Assigned task.
Return exactly the final stretch of the records below, opening with the line that contains "Submit Comment (158, 1348)" and closing with the last line.

* * * * * * * * *

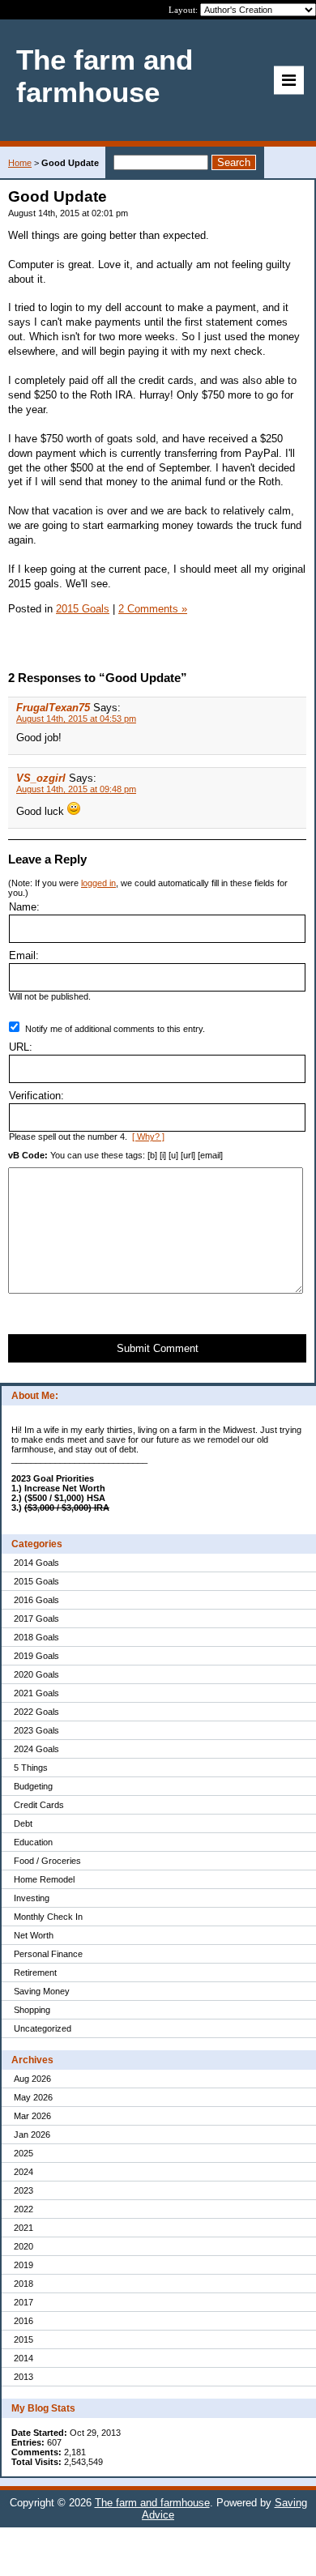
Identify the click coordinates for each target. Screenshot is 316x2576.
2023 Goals (36, 1730)
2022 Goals (36, 1712)
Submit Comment (158, 1348)
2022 (23, 2209)
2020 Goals (36, 1674)
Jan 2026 (32, 2134)
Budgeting (33, 1786)
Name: (24, 907)
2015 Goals (36, 1581)
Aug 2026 (32, 2078)
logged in (98, 883)
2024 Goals (36, 1749)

* * * * * * * * *

Answer box.
Submit Comment (158, 1348)
2022 (23, 2209)
2020 Goals (36, 1674)
Jan 2026 (32, 2134)
Budgeting (33, 1786)
Name: (24, 907)
2015 Goals (36, 1581)
Aug 2026 (32, 2078)
logged in (98, 883)
2024 Goals (36, 1749)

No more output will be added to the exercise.